• _Required action_
Your output should consist solely of the lines from the one holding "You are a computer-use agent." to the end of the records below, inclusive, reproduced exactly and free of pictures.

(Stored data)
----------------
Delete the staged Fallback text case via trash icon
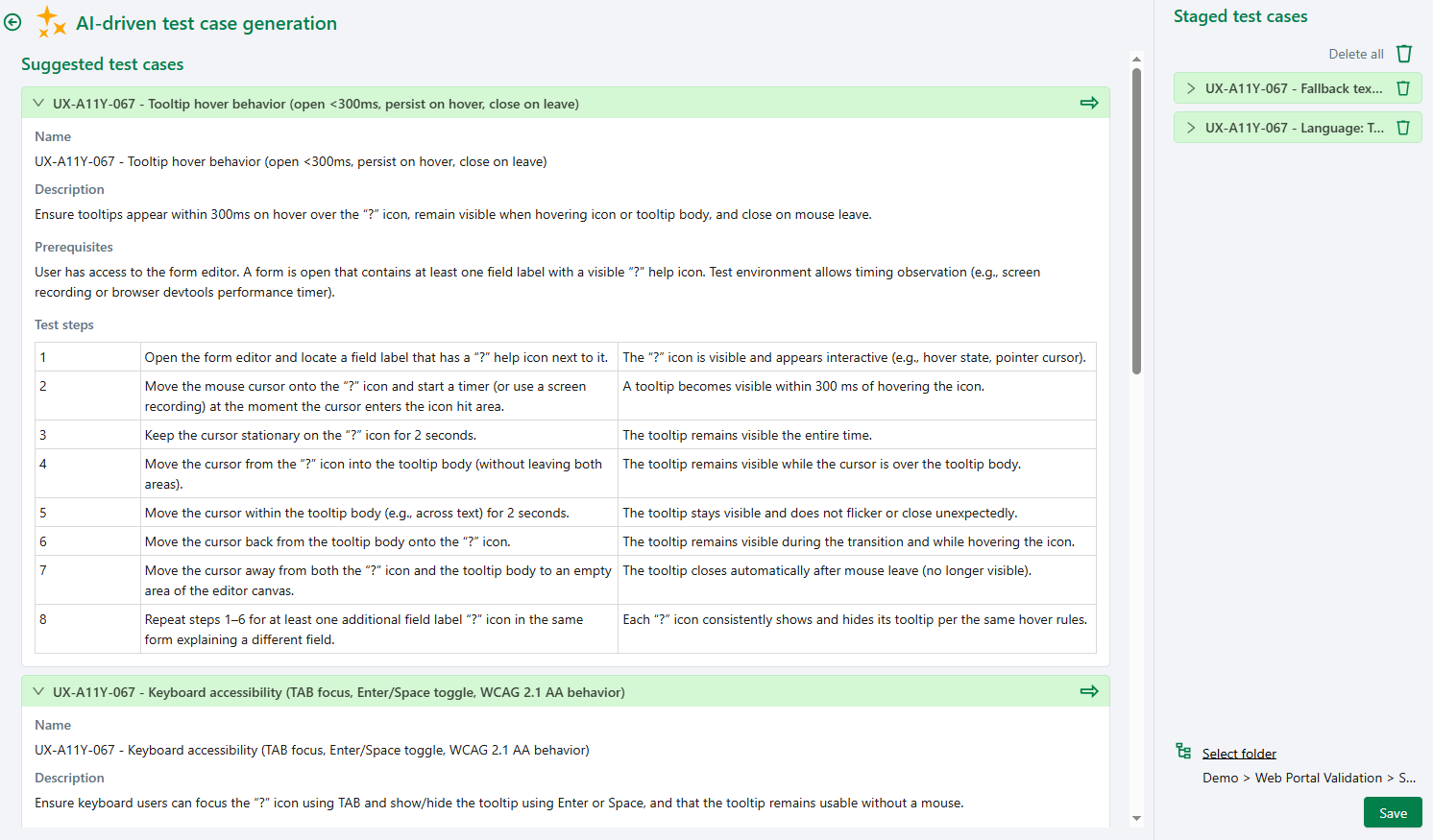 tap(1403, 87)
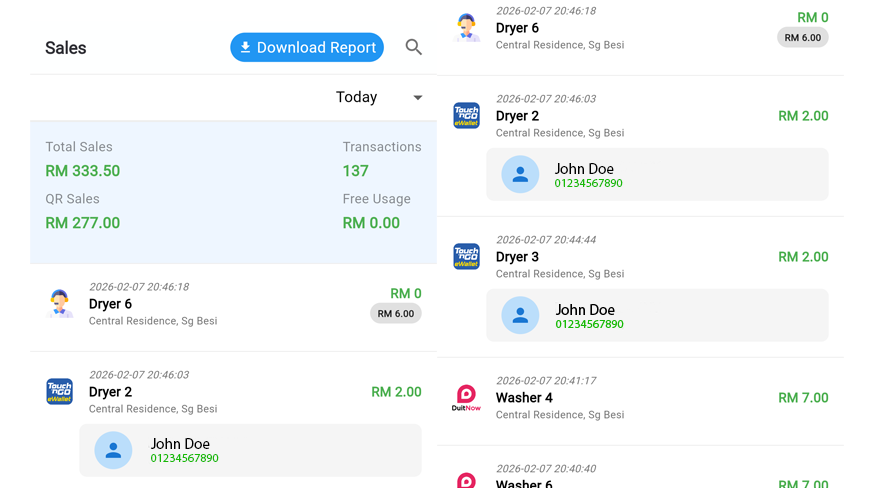Click attendant avatar for Dryer 6 below sales summary
Image resolution: width=870 pixels, height=488 pixels.
click(x=60, y=304)
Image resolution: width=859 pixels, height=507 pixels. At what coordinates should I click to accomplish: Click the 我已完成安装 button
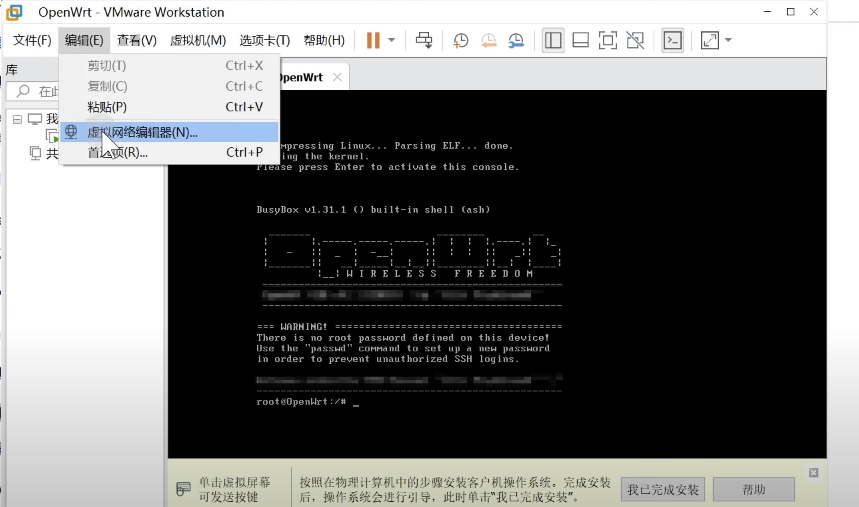click(x=663, y=490)
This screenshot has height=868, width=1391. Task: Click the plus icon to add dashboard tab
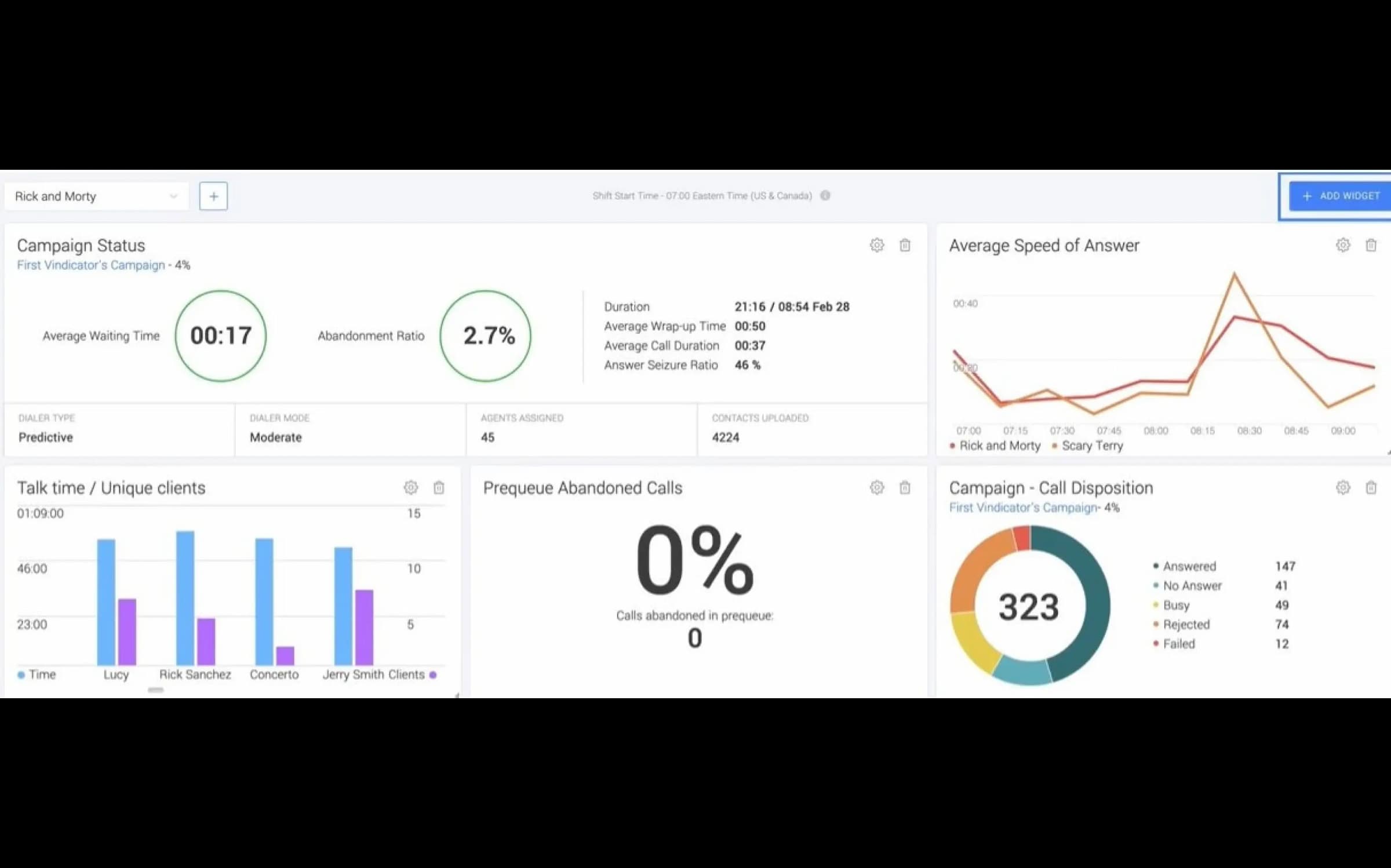[x=213, y=195]
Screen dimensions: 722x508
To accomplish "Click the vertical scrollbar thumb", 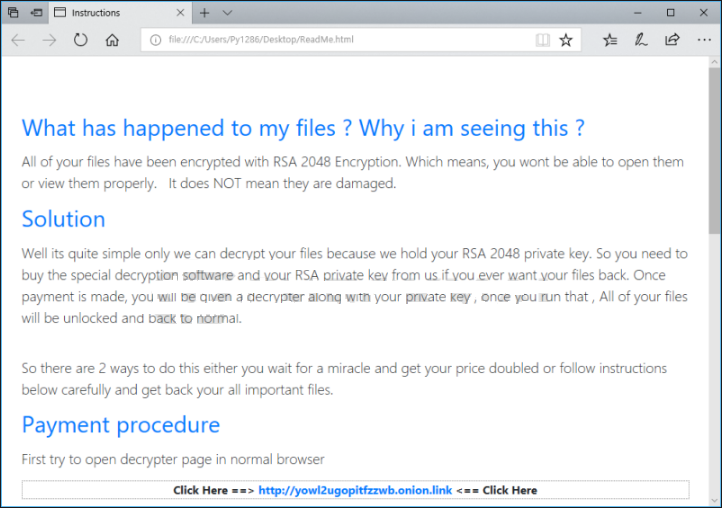I will point(715,152).
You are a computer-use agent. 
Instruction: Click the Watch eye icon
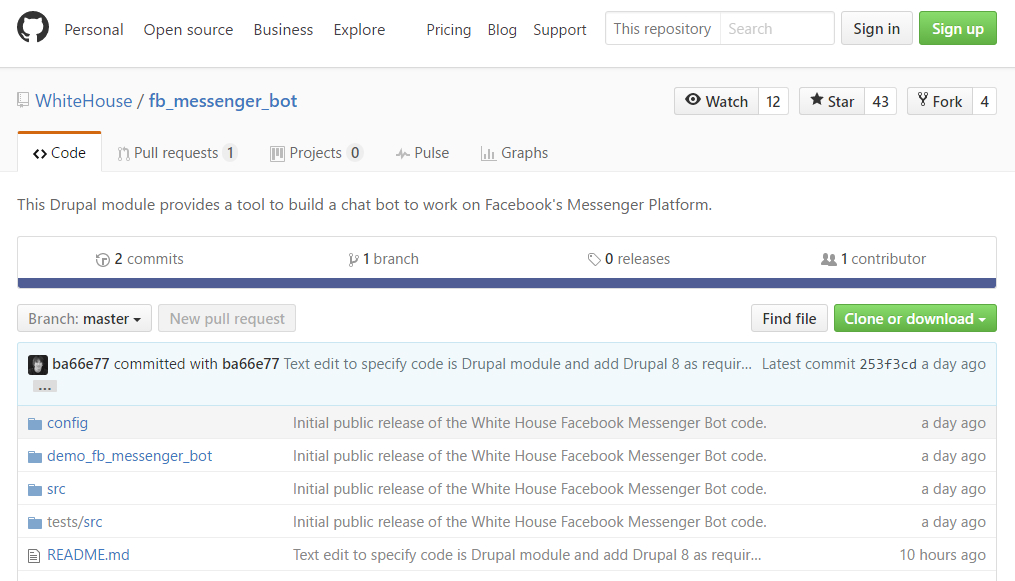click(694, 101)
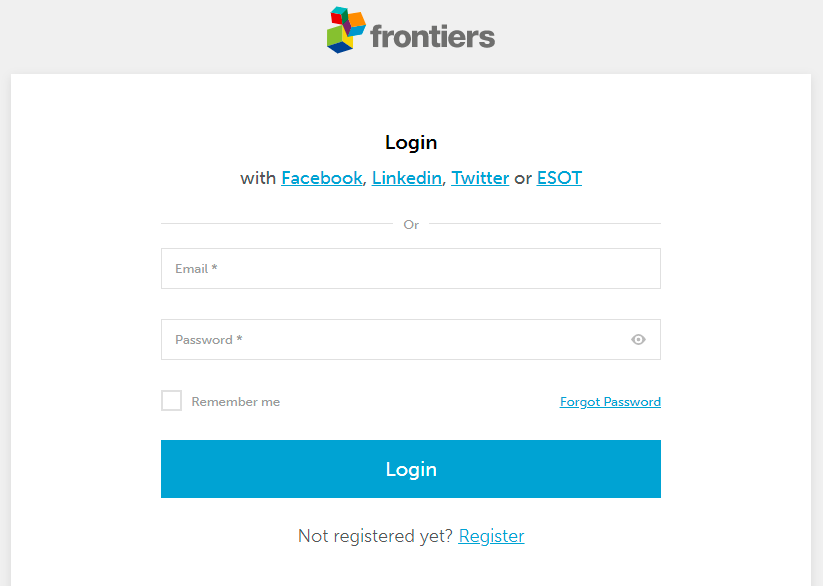Go to the Register link
823x586 pixels.
[491, 536]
----------------
• _Response_
You are a computer-use agent. 
Instruction: Click the Watch eye icon
click(694, 101)
Go to the Register link
823x586 pixels.
[491, 536]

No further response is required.